DESCRIPTION OF THE TASK –
From the data that follows, set down exactly the lines from the one with "The height and" through the one with "The width and height of the screenshot is (1607, 763).", counting both. Pictures stay out.

---------- GIVEN RECORDS

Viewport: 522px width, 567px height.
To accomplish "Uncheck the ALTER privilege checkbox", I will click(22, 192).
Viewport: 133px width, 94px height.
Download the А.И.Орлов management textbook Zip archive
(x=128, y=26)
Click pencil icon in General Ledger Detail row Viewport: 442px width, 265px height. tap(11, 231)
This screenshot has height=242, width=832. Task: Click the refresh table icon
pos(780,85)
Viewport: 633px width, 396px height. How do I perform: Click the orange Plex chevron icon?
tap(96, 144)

--------------------
---------- GIVEN RECORDS

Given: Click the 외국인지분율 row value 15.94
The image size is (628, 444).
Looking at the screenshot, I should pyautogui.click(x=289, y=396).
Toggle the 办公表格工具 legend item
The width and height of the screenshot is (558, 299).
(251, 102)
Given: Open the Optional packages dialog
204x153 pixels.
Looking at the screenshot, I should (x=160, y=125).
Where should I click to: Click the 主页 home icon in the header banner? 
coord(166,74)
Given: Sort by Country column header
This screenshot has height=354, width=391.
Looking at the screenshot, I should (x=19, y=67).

--------------------
---------- GIVEN RECORDS

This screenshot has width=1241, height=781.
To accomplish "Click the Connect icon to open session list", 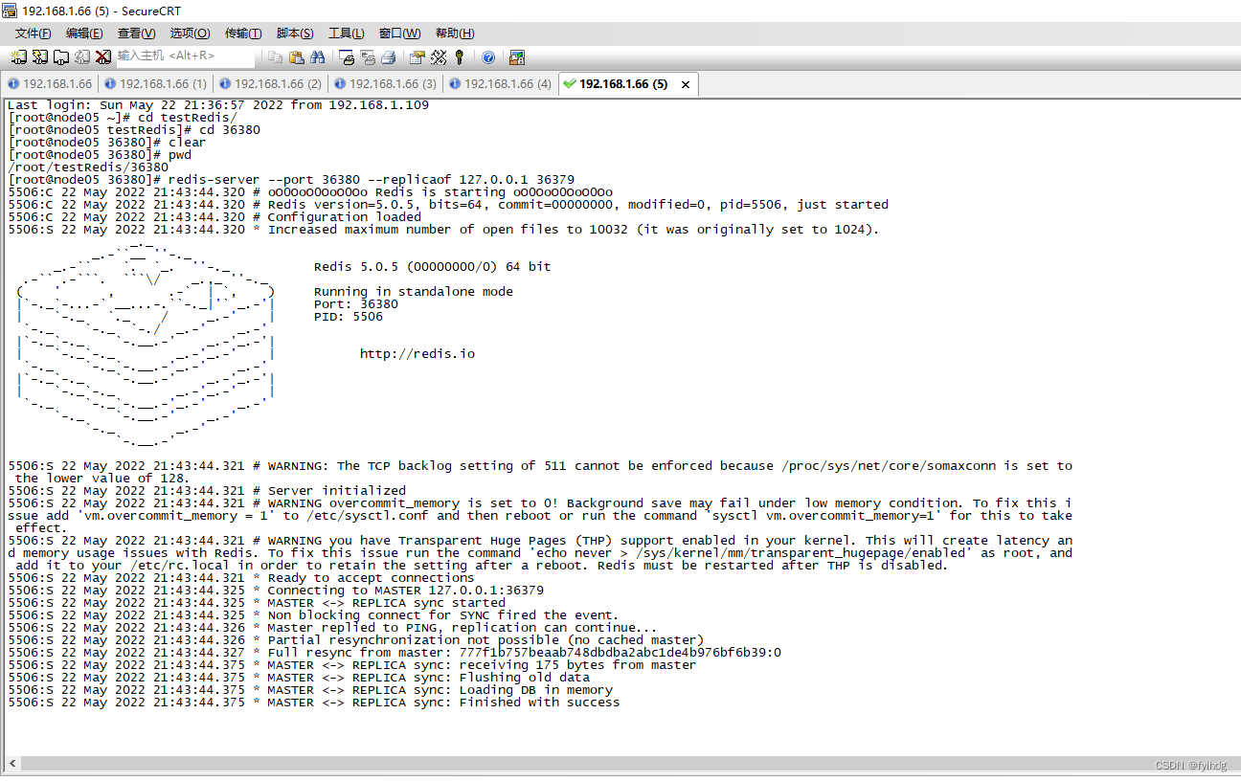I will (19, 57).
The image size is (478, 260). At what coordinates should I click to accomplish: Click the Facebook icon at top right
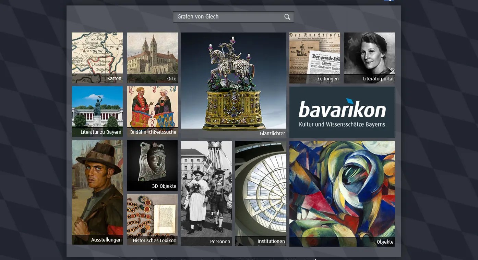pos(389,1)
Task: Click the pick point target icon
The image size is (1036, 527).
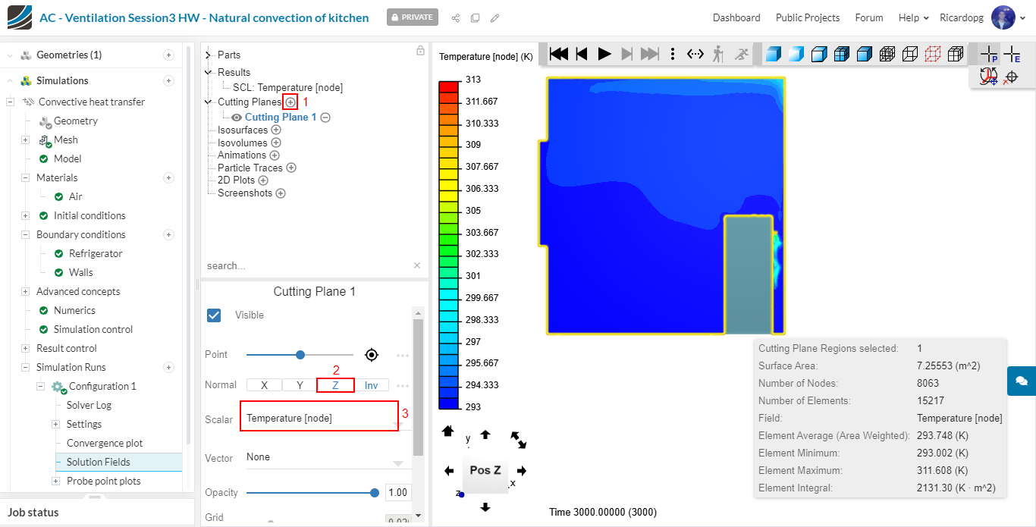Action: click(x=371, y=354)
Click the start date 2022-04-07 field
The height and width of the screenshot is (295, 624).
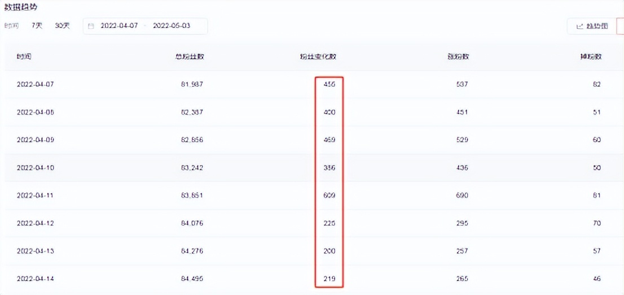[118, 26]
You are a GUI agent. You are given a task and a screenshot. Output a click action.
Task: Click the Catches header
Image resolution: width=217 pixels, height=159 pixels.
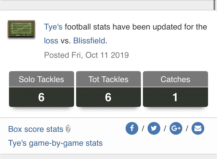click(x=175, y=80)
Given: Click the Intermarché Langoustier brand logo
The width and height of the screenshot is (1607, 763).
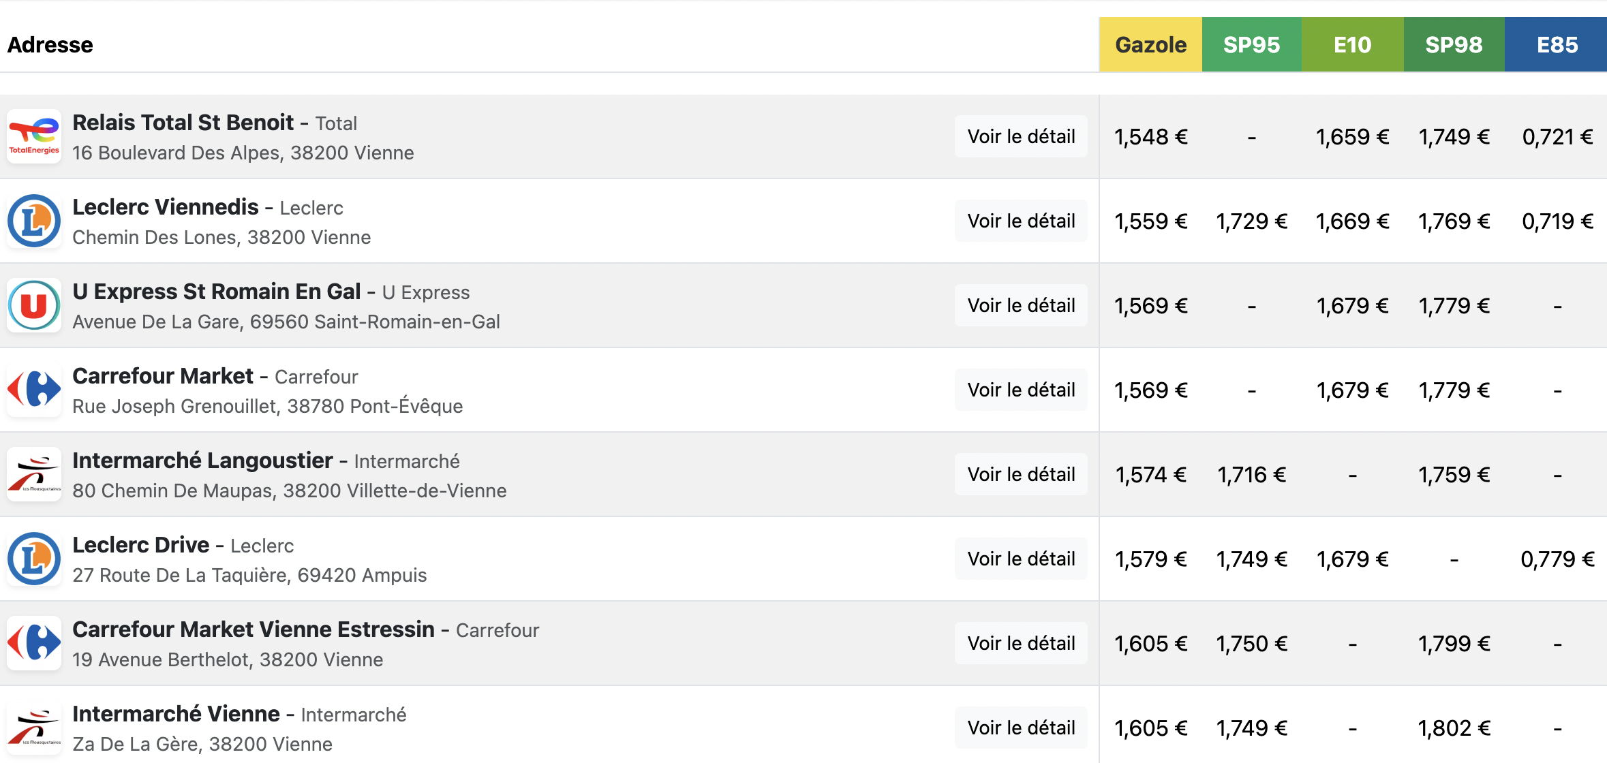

--------------------

SOLUTION TO THE PROBLEM –
The height and width of the screenshot is (295, 624).
[118, 26]
You are a GUI agent. You are given a task and a screenshot. Output a click action.
Task: Click the Catches header
Image resolution: width=217 pixels, height=159 pixels.
click(x=175, y=80)
Given: Click the Intermarché Langoustier brand logo
The width and height of the screenshot is (1607, 763).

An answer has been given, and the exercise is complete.